# Written instruction
Can you copy out the whole listing below, switching "padlock icon" to "lock icon" wherever it appears and leaving everything else as it is?
>> Begin
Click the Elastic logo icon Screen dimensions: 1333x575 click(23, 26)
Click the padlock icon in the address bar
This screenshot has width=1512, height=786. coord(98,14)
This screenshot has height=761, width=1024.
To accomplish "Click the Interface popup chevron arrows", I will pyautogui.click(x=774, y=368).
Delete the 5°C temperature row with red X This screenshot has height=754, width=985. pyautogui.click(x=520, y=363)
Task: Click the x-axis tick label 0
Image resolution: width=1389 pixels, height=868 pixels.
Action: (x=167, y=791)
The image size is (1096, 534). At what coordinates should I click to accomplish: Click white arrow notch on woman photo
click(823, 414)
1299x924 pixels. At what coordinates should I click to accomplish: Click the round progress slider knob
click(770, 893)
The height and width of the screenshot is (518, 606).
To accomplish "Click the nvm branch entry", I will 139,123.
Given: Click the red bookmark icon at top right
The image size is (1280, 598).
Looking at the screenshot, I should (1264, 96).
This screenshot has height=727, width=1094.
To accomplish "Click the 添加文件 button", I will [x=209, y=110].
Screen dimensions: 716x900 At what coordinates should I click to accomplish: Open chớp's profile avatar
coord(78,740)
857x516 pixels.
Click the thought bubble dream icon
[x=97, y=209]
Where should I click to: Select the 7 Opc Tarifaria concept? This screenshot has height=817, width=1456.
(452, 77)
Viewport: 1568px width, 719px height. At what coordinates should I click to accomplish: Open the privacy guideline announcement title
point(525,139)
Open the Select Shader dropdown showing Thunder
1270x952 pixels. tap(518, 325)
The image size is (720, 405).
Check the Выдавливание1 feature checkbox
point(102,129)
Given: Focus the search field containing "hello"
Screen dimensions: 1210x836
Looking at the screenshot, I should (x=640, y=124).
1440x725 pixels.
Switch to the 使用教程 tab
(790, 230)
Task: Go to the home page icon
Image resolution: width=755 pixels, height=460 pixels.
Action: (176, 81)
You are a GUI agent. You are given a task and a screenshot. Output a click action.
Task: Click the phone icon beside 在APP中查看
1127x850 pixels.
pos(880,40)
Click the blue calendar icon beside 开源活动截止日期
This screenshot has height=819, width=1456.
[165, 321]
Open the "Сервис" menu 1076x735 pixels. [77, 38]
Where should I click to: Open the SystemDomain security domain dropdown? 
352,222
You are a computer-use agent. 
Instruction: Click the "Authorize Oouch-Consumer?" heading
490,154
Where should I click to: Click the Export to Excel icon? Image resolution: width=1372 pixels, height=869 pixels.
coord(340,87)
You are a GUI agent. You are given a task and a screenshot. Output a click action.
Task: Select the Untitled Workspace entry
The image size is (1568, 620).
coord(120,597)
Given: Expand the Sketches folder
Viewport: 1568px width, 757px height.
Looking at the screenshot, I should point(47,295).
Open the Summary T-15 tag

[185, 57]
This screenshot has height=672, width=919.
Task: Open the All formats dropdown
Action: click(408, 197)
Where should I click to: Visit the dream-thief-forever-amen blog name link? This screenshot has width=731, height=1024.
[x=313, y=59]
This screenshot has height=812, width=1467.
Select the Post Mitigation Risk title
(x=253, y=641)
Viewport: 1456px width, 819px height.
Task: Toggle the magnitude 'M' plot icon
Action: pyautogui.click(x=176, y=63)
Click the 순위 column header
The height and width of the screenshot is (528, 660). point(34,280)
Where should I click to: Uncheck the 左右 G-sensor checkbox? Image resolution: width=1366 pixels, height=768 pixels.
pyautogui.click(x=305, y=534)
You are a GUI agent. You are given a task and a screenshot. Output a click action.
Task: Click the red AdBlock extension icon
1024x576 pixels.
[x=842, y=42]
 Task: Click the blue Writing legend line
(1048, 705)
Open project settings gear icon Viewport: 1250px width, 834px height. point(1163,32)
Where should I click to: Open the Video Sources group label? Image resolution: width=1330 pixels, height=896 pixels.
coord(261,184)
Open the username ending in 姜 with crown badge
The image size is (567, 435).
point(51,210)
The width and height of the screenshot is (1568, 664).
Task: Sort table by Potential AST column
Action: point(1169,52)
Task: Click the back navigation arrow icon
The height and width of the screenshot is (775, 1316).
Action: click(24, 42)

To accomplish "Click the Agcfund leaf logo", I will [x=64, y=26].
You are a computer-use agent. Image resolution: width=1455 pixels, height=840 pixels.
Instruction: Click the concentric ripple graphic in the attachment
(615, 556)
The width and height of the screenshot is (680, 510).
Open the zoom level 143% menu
>> End
# Expected answer
Click the Elastic logo icon Screen dimensions: 1333x575 click(23, 26)
Click the lock icon in the address bar
This screenshot has width=1512, height=786. coord(98,14)
This screenshot has height=761, width=1024.
To accomplish "Click the Interface popup chevron arrows", I will pyautogui.click(x=774, y=368).
Delete the 5°C temperature row with red X This screenshot has height=754, width=985. pyautogui.click(x=520, y=363)
Task: Click the x-axis tick label 0
Image resolution: width=1389 pixels, height=868 pixels.
Action: (x=167, y=791)
The image size is (1096, 534). At what coordinates should I click to accomplish: Click white arrow notch on woman photo
click(823, 414)
1299x924 pixels. At what coordinates should I click to accomplish: Click the round progress slider knob
click(770, 893)
The height and width of the screenshot is (518, 606).
To accomplish "Click the nvm branch entry", I will 139,123.
Given: Click the red bookmark icon at top right
The image size is (1280, 598).
Looking at the screenshot, I should (1264, 96).
This screenshot has height=727, width=1094.
To accomplish "Click the 添加文件 button", I will [x=209, y=110].
Screen dimensions: 716x900 At what coordinates should I click to accomplish: Open chớp's profile avatar
coord(78,740)
857x516 pixels.
Click the thought bubble dream icon
[x=97, y=209]
Where should I click to: Select the 7 Opc Tarifaria concept? This screenshot has height=817, width=1456.
(452, 77)
Viewport: 1568px width, 719px height. At what coordinates should I click to accomplish: Open the privacy guideline announcement title
point(525,139)
Open the Select Shader dropdown showing Thunder
1270x952 pixels. tap(518, 325)
The image size is (720, 405).
Check the Выдавливание1 feature checkbox
point(102,129)
Given: Focus the search field containing "hello"
Screen dimensions: 1210x836
Looking at the screenshot, I should (x=640, y=124).
1440x725 pixels.
Switch to the 使用教程 tab
(790, 230)
Task: Go to the home page icon
Image resolution: width=755 pixels, height=460 pixels.
Action: (176, 81)
You are a GUI agent. You are given a task and a screenshot. Output a click action.
Task: Click the phone icon beside 在APP中查看
1127x850 pixels.
pos(880,40)
Click the blue calendar icon beside 开源活动截止日期
This screenshot has height=819, width=1456.
[165, 321]
Open the "Сервис" menu 1076x735 pixels. [77, 38]
Where should I click to: Open the SystemDomain security domain dropdown? 
352,222
You are a computer-use agent. 
Instruction: Click the "Authorize Oouch-Consumer?" heading
490,154
Where should I click to: Click the Export to Excel icon? Image resolution: width=1372 pixels, height=869 pixels.
coord(340,87)
You are a GUI agent. You are given a task and a screenshot. Output a click action.
Task: Select the Untitled Workspace entry
The image size is (1568, 620).
coord(120,597)
Given: Expand the Sketches folder
Viewport: 1568px width, 757px height.
Looking at the screenshot, I should point(47,295).
Open the Summary T-15 tag

[185, 57]
This screenshot has height=672, width=919.
Task: Open the All formats dropdown
Action: click(408, 197)
Where should I click to: Visit the dream-thief-forever-amen blog name link? This screenshot has width=731, height=1024.
[x=313, y=59]
This screenshot has height=812, width=1467.
Select the Post Mitigation Risk title
(x=253, y=641)
Viewport: 1456px width, 819px height.
Task: Toggle the magnitude 'M' plot icon
Action: pyautogui.click(x=176, y=63)
Click the 순위 column header
The height and width of the screenshot is (528, 660). point(34,280)
Where should I click to: Uncheck the 左右 G-sensor checkbox? Image resolution: width=1366 pixels, height=768 pixels.
pyautogui.click(x=305, y=534)
You are a GUI agent. You are given a task and a screenshot. Output a click action.
Task: Click the red AdBlock extension icon
1024x576 pixels.
[x=842, y=42]
 Task: Click the blue Writing legend line
(1048, 705)
Open project settings gear icon Viewport: 1250px width, 834px height. point(1163,32)
Where should I click to: Open the Video Sources group label? Image resolution: width=1330 pixels, height=896 pixels.
coord(261,184)
Open the username ending in 姜 with crown badge
The image size is (567, 435).
point(51,210)
The width and height of the screenshot is (1568, 664).
Task: Sort table by Potential AST column
Action: point(1169,52)
Task: Click the back navigation arrow icon
The height and width of the screenshot is (775, 1316).
Action: click(24, 42)

To accomplish "Click the Agcfund leaf logo", I will [x=64, y=26].
You are a computer-use agent. Image resolution: width=1455 pixels, height=840 pixels.
Instruction: Click the concentric ripple graphic in the attachment
(615, 556)
The width and height of the screenshot is (680, 510).
Open the zoom level 143% menu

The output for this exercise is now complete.